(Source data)
◇ ◇ ◇
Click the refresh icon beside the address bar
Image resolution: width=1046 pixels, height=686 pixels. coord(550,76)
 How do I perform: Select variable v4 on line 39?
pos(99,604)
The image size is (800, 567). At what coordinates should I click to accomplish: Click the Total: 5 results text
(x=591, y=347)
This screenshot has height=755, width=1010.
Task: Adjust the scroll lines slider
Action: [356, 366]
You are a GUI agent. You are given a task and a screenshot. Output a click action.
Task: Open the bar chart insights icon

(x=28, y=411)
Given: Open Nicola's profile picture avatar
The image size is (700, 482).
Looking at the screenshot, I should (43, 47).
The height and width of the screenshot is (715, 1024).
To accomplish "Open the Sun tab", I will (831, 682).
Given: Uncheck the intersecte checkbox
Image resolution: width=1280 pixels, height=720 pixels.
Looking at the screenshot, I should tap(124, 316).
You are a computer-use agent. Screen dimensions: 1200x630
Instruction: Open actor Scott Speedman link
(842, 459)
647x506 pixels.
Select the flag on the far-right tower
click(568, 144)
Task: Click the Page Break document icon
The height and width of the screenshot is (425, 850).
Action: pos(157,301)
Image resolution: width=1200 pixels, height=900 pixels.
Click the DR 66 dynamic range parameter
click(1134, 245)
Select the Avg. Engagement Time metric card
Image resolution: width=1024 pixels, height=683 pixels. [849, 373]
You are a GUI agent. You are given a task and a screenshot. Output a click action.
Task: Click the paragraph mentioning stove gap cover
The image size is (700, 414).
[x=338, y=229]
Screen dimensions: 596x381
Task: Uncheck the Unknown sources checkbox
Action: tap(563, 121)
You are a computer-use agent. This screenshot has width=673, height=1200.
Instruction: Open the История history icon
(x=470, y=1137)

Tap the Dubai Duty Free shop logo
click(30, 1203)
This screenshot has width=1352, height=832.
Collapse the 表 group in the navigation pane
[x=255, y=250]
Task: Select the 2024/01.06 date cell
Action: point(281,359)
◇ ◇ ◇
Write down the entries above again. Copy them word for word.

=== Reply to the task ===
Click the refresh icon beside the address bar
Image resolution: width=1046 pixels, height=686 pixels. coord(550,76)
 How do I perform: Select variable v4 on line 39?
pos(99,604)
The image size is (800, 567). At what coordinates should I click to accomplish: Click the Total: 5 results text
(x=591, y=347)
This screenshot has height=755, width=1010.
Task: Adjust the scroll lines slider
Action: [356, 366]
You are a GUI agent. You are given a task and a screenshot. Output a click action.
Task: Open the bar chart insights icon

(x=28, y=411)
Given: Open Nicola's profile picture avatar
The image size is (700, 482).
Looking at the screenshot, I should (43, 47).
The height and width of the screenshot is (715, 1024).
To accomplish "Open the Sun tab", I will (831, 682).
Given: Uncheck the intersecte checkbox
Image resolution: width=1280 pixels, height=720 pixels.
Looking at the screenshot, I should tap(124, 316).
You are a computer-use agent. Screen dimensions: 1200x630
Instruction: Open actor Scott Speedman link
(842, 459)
647x506 pixels.
Select the flag on the far-right tower
click(568, 144)
Task: Click the Page Break document icon
The height and width of the screenshot is (425, 850).
Action: pos(157,301)
Image resolution: width=1200 pixels, height=900 pixels.
Click the DR 66 dynamic range parameter
click(1134, 245)
Select the Avg. Engagement Time metric card
Image resolution: width=1024 pixels, height=683 pixels. [849, 373]
You are a GUI agent. You are given a task and a screenshot. Output a click action.
Task: Click the paragraph mentioning stove gap cover
The image size is (700, 414).
[x=338, y=229]
Screen dimensions: 596x381
Task: Uncheck the Unknown sources checkbox
Action: tap(563, 121)
You are a computer-use agent. This screenshot has width=673, height=1200.
Instruction: Open the История history icon
(x=470, y=1137)

Tap the Dubai Duty Free shop logo
click(30, 1203)
This screenshot has width=1352, height=832.
Collapse the 表 group in the navigation pane
[x=255, y=250]
Task: Select the 2024/01.06 date cell
Action: point(281,359)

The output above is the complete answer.